Spiking insurance costs and requirements dampen community leagues

· The Pulse

The Bellevue Community League is surmounting insurance challenges to open a toy library, but many other leagues across the city are struggling with insurance costs that have spiked by as much as 25%.

"Getting insurance approved took several months, but we have received the go-ahead," Bellevue Community League president Fraser Hayes told Taproot in an email about the toy library. "Apparently, because community members will be taking these items off-site, this fell outside of our normal 'program' insurance coverage."

The library will be a collection of toys that can be booked out for kids up to 12 years old. Hayes doesn't know when it will open. His colleague, treasurer Brian Finley, told Taproot that the league's most recent annual insurance bill was $10,600.

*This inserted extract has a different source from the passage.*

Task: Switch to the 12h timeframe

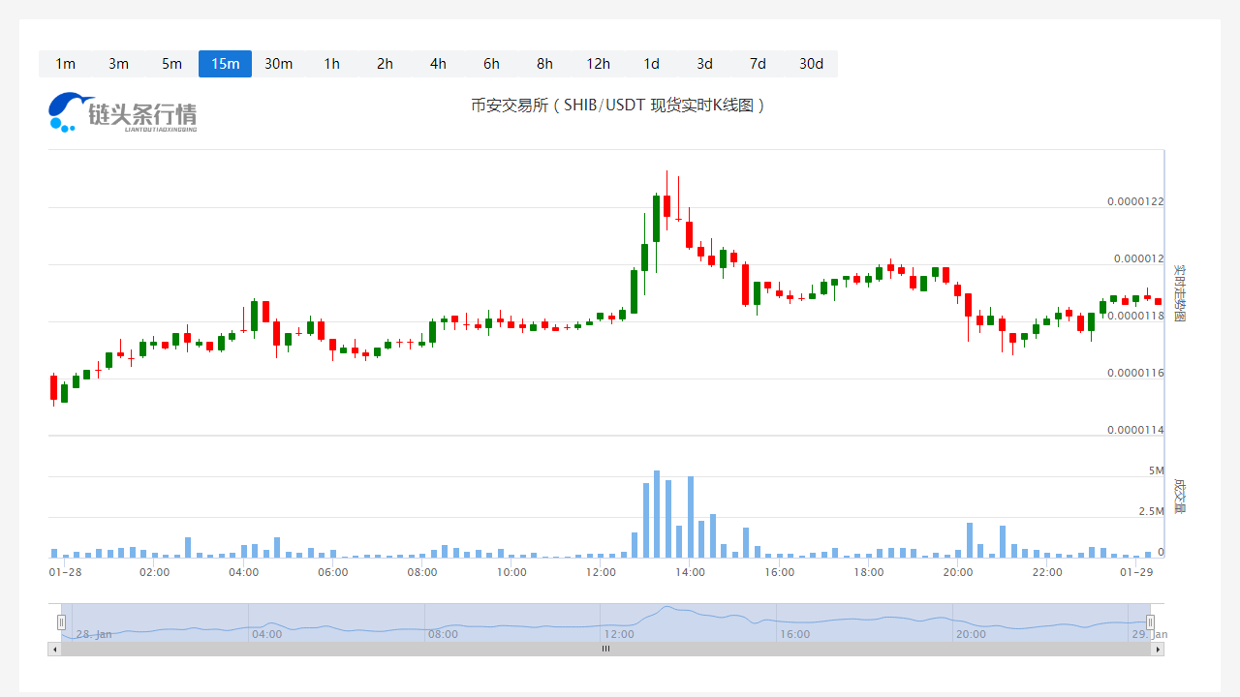Action: pos(598,64)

The Edmonton Federation of Community Leagues uses broker NFP to help leagues secure appropriate coverage at competitive rates, though last fall premiums rose by between 15% and 25%. The city requires leagues to have no less than $5 million in liability coverage.

"Our broker that we work with knows the world of leagues very, very well," Laura Cunningham-Shpeley, executive director of the EFCL, told Taproot. "Their role is really to advocate to the insurance company to make sure that these great things can still happen."

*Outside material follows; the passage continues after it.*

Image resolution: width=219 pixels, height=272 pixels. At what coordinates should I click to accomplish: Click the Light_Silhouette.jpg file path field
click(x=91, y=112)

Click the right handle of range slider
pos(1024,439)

Still, insurance is why the Riverdale Community League had to cease its popular snow angels program, as it was unable to insure liability for off-site services. Treasurer Kevin Minaker said the city and EFCL instructed the league to end the program, which once saw neighbours shovel each other's sidewalks as an official program. The problem was that the angels or league could be sued if someone got injured on an improperly cleared sidewalk.

"I believe we still do some voluntary shovelling — it's just not an organized program of the league, so we can't be held liable for any accidents," Minaker told Taproot in an email.

Cunningham-Shpeley said another insurance issue facing Edmonton's 163 community leagues is skyrocketing deductibles. These grew from $1,000 to $25,000 last fall due to a rash of property damage at league facilities.

She added that EFCL does what it can to alleviate the insurance burden for leagues. Beyond organizing a brokerage service, the organization lobbied the city to approve a hold on $250,000 of the EFCL's funds to cover the new deductibles. Should leagues need to file a claim, they can apply for EFCL to cover the deductible.

"We knew this would have big impacts on leagues if they were going to have to pay a $25,000 deductible," Cunningham-Shpeley said. "It just shows you that insurance companies and the state that they are in. No insurance company wants to lose money. Nobody wants to lose money."

A building with windows and a sign that reads "Bellevue" is pictured next to a tree and a vehicle.

Bellevue Community League is opening a toy library at a date to be confirmed after overcoming insurance issues. The scope of coverage is just one of several insurance hurdles facing the city's leagues. (Supplied/Edmonton Federation of Community Leagues)

Minaker said a break-in at Riverdale's hall last spring resulted in a $10,000 claim and a requirement to install an alarm system and protective window film.

"Our insurance has gone from $4,000 per year (pre COVID) to almost $10,000 this year," he said. "We basically have no coverage for small things like minor flood damage or break-ins."

Cunningham-Shpeley said EFCL has an infrastructure assessment program overseen by Avison Young that helps leagues prioritize where to spend funds for improvements meant to last up to 20 years. Part of the hope is to avoid damage before it happens. EFCL expects to conduct 70 assessments this year in addition to the 30 conducted last summer.

"This is about us going into all the (league) halls and then looking at all the amenities," she said. "These are public facilities, using public money to make some decisions about a building, and sometimes leagues can really struggle with where to prioritize those funds."

Coun. Andrew Knack, a vocal proponent of the community league system, said he thinks higher insurance rates are not the best use of league funds. "Community leagues already have tight budgets and this makes it even harder to focus on providing services and hosting events for residents in the community," he told Taproot in an email.

Knack hopes the provincial government will do its share to keep costs under control. "Along with looking at the idea of extending in-house insurance, I would also want to ensure the provincial government is aware of these rising insurance costs as part of their ongoing work to address affordability."

Hayes of Bellevue said his league is in good financial shape, in part because the number of people coming to the hall for programming has not returned to pre-pandemic levels, mitigating the extra insurance costs. That said, he's excited for renovations to his hall's upstairs lounge and a new concert series that launched on March 22.